§ TASK OBJECTIVE
These entries are to be retyped in full, word for word.

§ INFORMATION SHOWN
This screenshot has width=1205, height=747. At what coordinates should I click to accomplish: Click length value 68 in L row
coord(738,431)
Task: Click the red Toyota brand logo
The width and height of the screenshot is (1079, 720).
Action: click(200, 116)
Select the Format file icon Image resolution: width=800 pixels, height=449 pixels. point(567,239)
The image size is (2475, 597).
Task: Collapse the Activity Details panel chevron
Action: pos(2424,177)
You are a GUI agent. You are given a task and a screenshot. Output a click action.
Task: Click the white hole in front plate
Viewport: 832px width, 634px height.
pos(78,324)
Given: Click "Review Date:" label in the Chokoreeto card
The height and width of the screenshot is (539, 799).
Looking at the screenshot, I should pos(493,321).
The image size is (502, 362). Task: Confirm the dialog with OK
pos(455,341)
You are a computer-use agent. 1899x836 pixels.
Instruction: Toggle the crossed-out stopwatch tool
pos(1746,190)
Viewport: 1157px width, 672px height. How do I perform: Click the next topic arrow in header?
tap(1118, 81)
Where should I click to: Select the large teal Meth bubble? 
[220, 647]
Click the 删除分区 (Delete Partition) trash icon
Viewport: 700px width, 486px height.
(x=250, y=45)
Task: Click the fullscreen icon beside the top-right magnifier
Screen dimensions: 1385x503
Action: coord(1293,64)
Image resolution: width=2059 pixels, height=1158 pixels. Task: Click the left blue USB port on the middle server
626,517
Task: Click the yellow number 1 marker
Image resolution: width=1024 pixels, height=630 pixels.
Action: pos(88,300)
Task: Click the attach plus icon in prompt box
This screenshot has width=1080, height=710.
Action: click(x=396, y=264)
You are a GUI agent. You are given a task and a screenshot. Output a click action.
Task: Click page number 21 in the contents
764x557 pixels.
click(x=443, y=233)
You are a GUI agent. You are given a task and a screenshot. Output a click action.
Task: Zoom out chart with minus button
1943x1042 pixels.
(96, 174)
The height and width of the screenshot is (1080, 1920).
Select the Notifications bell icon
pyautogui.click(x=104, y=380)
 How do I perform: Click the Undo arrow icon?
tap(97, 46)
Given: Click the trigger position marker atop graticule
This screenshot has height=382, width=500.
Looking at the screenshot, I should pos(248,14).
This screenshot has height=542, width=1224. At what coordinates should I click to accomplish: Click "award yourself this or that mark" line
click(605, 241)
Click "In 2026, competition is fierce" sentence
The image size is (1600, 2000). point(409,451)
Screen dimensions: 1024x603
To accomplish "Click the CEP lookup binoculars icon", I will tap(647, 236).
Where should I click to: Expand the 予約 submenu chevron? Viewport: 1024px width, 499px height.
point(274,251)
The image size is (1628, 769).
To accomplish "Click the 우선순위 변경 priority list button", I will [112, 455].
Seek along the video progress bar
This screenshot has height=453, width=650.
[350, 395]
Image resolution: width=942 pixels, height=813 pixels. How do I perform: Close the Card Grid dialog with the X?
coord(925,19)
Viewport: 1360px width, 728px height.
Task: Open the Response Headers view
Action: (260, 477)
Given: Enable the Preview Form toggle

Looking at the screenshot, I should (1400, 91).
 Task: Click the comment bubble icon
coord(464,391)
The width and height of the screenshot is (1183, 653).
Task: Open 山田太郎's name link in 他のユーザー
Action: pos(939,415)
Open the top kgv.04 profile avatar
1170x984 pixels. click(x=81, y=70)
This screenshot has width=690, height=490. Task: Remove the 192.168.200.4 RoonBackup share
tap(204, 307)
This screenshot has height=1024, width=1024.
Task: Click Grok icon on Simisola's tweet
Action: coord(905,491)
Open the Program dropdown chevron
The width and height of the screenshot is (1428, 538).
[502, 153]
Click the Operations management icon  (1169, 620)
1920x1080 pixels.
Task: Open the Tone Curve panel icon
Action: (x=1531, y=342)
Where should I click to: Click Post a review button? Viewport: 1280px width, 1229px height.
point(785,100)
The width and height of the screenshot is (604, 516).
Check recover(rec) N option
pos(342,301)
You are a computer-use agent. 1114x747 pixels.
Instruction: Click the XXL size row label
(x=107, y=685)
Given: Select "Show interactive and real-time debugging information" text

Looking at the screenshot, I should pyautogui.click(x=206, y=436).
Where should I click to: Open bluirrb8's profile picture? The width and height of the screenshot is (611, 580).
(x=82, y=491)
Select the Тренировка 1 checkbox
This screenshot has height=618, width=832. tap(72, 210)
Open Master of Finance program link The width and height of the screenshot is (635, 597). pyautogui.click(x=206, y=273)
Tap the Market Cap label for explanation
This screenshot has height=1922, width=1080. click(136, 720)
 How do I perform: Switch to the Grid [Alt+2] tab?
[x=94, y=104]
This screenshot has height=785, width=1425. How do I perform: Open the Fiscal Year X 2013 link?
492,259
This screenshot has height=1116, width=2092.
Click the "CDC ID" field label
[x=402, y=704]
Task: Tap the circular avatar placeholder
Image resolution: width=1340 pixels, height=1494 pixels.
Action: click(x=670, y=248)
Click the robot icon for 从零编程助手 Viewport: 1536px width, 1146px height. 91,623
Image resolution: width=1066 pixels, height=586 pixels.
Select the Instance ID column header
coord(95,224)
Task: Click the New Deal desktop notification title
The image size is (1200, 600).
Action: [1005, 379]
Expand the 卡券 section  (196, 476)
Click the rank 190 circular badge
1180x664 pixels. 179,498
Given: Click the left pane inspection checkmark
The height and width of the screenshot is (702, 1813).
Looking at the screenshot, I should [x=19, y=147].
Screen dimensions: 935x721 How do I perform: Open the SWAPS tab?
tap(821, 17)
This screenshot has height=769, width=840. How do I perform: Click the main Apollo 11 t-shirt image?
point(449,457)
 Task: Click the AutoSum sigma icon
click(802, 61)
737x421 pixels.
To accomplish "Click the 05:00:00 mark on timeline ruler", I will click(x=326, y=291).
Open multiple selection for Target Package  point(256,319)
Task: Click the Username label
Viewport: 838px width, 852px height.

§ OUTPUT FOR THIS TASK
This screenshot has width=1205, height=747. At what coordinates should I click to accomplish: Click length value 68 in L row
coord(738,431)
Task: Click the red Toyota brand logo
The width and height of the screenshot is (1079, 720).
Action: click(200, 116)
Select the Format file icon Image resolution: width=800 pixels, height=449 pixels. point(567,239)
The image size is (2475, 597).
Task: Collapse the Activity Details panel chevron
Action: pos(2424,177)
You are a GUI agent. You are given a task and a screenshot. Output a click action.
Task: Click the white hole in front plate
Viewport: 832px width, 634px height.
pos(78,324)
Given: Click "Review Date:" label in the Chokoreeto card
The height and width of the screenshot is (539, 799).
Looking at the screenshot, I should pos(493,321).
The image size is (502, 362). Task: Confirm the dialog with OK
pos(455,341)
You are a computer-use agent. 1899x836 pixels.
Instruction: Toggle the crossed-out stopwatch tool
pos(1746,190)
Viewport: 1157px width, 672px height. How do I perform: Click the next topic arrow in header?
tap(1118, 81)
Where should I click to: Select the large teal Meth bubble? 
[220, 647]
Click the 删除分区 (Delete Partition) trash icon
Viewport: 700px width, 486px height.
(x=250, y=45)
Task: Click the fullscreen icon beside the top-right magnifier
Screen dimensions: 1385x503
Action: coord(1293,64)
Image resolution: width=2059 pixels, height=1158 pixels. Task: Click the left blue USB port on the middle server
626,517
Task: Click the yellow number 1 marker
Image resolution: width=1024 pixels, height=630 pixels.
Action: pos(88,300)
Task: Click the attach plus icon in prompt box
This screenshot has width=1080, height=710.
Action: click(x=396, y=264)
You are a GUI agent. You are given a task and a screenshot. Output a click action.
Task: Click page number 21 in the contents
764x557 pixels.
click(x=443, y=233)
You are a GUI agent. You are given a task and a screenshot. Output a click action.
Task: Zoom out chart with minus button
1943x1042 pixels.
(96, 174)
The height and width of the screenshot is (1080, 1920).
Select the Notifications bell icon
pyautogui.click(x=104, y=380)
 How do I perform: Click the Undo arrow icon?
tap(97, 46)
Given: Click the trigger position marker atop graticule
This screenshot has height=382, width=500.
Looking at the screenshot, I should pos(248,14).
This screenshot has height=542, width=1224. At what coordinates should I click to accomplish: Click "award yourself this or that mark" line
click(605, 241)
Click "In 2026, competition is fierce" sentence
The image size is (1600, 2000). point(409,451)
Screen dimensions: 1024x603
To accomplish "Click the CEP lookup binoculars icon", I will tap(647, 236).
Where should I click to: Expand the 予約 submenu chevron? Viewport: 1024px width, 499px height.
point(274,251)
The image size is (1628, 769).
To accomplish "Click the 우선순위 변경 priority list button", I will [112, 455].
Seek along the video progress bar
This screenshot has height=453, width=650.
[350, 395]
Image resolution: width=942 pixels, height=813 pixels. How do I perform: Close the Card Grid dialog with the X?
coord(925,19)
Viewport: 1360px width, 728px height.
Task: Open the Response Headers view
Action: (260, 477)
Given: Enable the Preview Form toggle

Looking at the screenshot, I should (1400, 91).
 Task: Click the comment bubble icon
coord(464,391)
The width and height of the screenshot is (1183, 653).
Task: Open 山田太郎's name link in 他のユーザー
Action: pos(939,415)
Open the top kgv.04 profile avatar
1170x984 pixels. click(x=81, y=70)
This screenshot has width=690, height=490. Task: Remove the 192.168.200.4 RoonBackup share
tap(204, 307)
This screenshot has height=1024, width=1024.
Task: Click Grok icon on Simisola's tweet
Action: coord(905,491)
Open the Program dropdown chevron
The width and height of the screenshot is (1428, 538).
[502, 153]
Click the Operations management icon  (1169, 620)
1920x1080 pixels.
Task: Open the Tone Curve panel icon
Action: (x=1531, y=342)
Where should I click to: Click Post a review button? Viewport: 1280px width, 1229px height.
point(785,100)
The width and height of the screenshot is (604, 516).
Check recover(rec) N option
pos(342,301)
You are a computer-use agent. 1114x747 pixels.
Instruction: Click the XXL size row label
(x=107, y=685)
Given: Select "Show interactive and real-time debugging information" text

Looking at the screenshot, I should pyautogui.click(x=206, y=436).
Where should I click to: Open bluirrb8's profile picture? The width and height of the screenshot is (611, 580).
(x=82, y=491)
Select the Тренировка 1 checkbox
This screenshot has height=618, width=832. tap(72, 210)
Open Master of Finance program link The width and height of the screenshot is (635, 597). pyautogui.click(x=206, y=273)
Tap the Market Cap label for explanation
This screenshot has height=1922, width=1080. click(136, 720)
 How do I perform: Switch to the Grid [Alt+2] tab?
[x=94, y=104]
This screenshot has height=785, width=1425. How do I perform: Open the Fiscal Year X 2013 link?
492,259
This screenshot has height=1116, width=2092.
Click the "CDC ID" field label
[x=402, y=704]
Task: Tap the circular avatar placeholder
Image resolution: width=1340 pixels, height=1494 pixels.
Action: click(x=670, y=248)
Click the robot icon for 从零编程助手 Viewport: 1536px width, 1146px height. 91,623
Image resolution: width=1066 pixels, height=586 pixels.
Select the Instance ID column header
coord(95,224)
Task: Click the New Deal desktop notification title
The image size is (1200, 600).
Action: [1005, 379]
Expand the 卡券 section  (196, 476)
Click the rank 190 circular badge
1180x664 pixels. 179,498
Given: Click the left pane inspection checkmark
The height and width of the screenshot is (702, 1813).
Looking at the screenshot, I should [x=19, y=147].
Screen dimensions: 935x721 How do I perform: Open the SWAPS tab?
tap(821, 17)
This screenshot has height=769, width=840. How do I perform: Click the main Apollo 11 t-shirt image?
point(449,457)
 Task: Click the AutoSum sigma icon
click(802, 61)
737x421 pixels.
To accomplish "Click the 05:00:00 mark on timeline ruler", I will click(x=326, y=291).
Open multiple selection for Target Package  point(256,319)
Task: Click the Username label
Viewport: 838px width, 852px height.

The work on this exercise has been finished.